A report by the group "Hyogen no Genba Chosadan," which aims to promote gender parity across the artistic fields, found that 77 percent of the judges of the competitions and 66 percent of top-prize winners were men with the results highlighting the potential barriers women face in their careers.
"There are numerous instances where talent was prevented from moving forward and was buried because of gender," Chiki Ogiue, a critic involved in the study, said during a press conference with the group in Tokyo.
The report analyzed the gender proportions of judges and winners in competitions held from 2011 to 2020 for art, theater, film, literature, architecture, music, design, photography and manga.

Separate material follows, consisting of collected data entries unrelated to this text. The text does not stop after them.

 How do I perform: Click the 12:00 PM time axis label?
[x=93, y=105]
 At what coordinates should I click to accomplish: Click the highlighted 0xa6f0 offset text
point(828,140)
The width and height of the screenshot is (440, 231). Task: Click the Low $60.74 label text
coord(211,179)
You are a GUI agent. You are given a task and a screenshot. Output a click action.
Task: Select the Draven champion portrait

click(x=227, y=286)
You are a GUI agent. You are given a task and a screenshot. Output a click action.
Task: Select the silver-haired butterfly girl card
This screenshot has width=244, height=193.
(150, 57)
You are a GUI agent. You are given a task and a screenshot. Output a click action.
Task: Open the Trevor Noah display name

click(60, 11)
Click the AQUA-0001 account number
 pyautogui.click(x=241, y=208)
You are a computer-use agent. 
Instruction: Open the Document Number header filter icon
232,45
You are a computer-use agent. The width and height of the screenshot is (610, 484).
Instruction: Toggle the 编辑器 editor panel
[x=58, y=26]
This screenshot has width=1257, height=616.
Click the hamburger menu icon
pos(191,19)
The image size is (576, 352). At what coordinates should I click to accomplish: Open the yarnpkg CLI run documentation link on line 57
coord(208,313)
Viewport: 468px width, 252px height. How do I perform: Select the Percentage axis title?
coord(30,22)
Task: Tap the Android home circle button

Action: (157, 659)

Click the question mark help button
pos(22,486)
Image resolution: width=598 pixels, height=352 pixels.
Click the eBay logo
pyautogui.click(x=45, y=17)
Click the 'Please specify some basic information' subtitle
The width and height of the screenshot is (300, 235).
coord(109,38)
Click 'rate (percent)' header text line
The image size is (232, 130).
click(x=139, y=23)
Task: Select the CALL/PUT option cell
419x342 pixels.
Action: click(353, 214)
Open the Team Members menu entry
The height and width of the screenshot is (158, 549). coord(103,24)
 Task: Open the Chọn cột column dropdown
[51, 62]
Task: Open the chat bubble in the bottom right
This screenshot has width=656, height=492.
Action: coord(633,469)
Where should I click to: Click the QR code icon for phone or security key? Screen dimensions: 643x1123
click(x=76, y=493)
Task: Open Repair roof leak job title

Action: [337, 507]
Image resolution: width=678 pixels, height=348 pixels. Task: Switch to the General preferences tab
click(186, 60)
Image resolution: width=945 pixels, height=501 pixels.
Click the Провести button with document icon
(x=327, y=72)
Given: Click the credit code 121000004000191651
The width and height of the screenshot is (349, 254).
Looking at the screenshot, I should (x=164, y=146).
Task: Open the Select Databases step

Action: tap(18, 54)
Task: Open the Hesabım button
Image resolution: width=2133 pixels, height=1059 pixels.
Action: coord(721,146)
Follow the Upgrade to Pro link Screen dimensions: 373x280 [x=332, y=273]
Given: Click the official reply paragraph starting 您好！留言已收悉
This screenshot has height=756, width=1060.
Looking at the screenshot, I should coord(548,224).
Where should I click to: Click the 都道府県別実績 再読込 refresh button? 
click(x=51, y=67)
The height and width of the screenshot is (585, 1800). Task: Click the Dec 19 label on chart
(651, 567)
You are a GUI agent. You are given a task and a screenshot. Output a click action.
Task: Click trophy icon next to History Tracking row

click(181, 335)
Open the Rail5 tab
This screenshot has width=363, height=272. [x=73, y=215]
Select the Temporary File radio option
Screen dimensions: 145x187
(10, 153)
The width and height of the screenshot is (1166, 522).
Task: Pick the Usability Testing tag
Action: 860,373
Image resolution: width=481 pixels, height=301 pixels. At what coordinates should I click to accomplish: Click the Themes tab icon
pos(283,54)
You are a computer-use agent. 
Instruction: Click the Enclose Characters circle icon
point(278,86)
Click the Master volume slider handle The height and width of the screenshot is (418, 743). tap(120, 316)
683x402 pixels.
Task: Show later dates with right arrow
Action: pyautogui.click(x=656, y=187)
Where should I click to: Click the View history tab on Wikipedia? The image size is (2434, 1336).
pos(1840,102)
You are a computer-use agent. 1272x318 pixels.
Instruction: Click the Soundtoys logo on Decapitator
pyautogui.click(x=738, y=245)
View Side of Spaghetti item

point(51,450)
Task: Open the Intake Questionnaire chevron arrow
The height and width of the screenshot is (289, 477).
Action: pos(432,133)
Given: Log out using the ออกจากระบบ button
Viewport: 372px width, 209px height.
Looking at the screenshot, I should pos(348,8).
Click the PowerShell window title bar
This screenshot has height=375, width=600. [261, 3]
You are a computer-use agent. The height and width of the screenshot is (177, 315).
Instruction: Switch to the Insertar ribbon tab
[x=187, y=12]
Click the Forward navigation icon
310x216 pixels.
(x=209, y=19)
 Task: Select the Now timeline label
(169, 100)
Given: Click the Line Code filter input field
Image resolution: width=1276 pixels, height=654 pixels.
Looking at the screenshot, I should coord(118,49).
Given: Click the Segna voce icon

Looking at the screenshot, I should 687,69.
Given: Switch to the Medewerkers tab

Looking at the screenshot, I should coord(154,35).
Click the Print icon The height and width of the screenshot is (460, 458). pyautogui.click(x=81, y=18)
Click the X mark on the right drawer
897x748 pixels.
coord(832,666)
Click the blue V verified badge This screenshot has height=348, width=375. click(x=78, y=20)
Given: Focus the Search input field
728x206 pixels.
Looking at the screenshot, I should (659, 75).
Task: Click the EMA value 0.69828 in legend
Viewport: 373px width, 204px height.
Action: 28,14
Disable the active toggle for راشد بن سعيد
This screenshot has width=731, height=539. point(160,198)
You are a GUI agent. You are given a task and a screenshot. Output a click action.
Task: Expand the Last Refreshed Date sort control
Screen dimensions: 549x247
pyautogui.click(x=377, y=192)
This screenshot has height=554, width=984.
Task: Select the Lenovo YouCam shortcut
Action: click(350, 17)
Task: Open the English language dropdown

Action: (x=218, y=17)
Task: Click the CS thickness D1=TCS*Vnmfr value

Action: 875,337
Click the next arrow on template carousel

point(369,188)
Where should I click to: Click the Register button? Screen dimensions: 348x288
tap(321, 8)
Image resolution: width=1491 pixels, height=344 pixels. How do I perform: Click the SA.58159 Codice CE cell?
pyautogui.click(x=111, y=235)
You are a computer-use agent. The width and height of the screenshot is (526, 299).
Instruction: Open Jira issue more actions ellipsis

The gender imbalance was especially stark in literary competitions, where 95 percent of judges and 76 percent of the top-prize winners were men.
In one contest sponsored by Shinchosha Publishing Co., all judges and winners in the decade were men.
"When diversity among the judges is not secured, and fairness may not be guaranteed, it can distance future writers who want to send in applications to debut," said sculptor and critic Nodoka Odawara at the press conference.
Meanwhile, some 86 percent of judges and 82 percent of top-prize winners in architecture contests were men, although five out of the nine organizations analyzed, including the Architectural Institute of Japan, did not release data on the judges.
In classical music, men made up 86 percent and 59 percent of judges and grand prize winners, respectively.
"Opportunities (for artists) to step up are dominated heavily by men," said Eri Homma, a member of the artist duo Kyun-Chome, who was in charge of analyzing gender balance in the arts. "This skews perspective and assessment (of the works)."
All top winners of the art division in the Japan Media Arts Festival, organized by the Agency of Cultural Affairs, were men, she said, adding that it "should be reassessed."
Ogiue said the reason behind a lack of women in winners has been said to be the result of open competition. But "the unfairness has been made visible with the numbers," she added.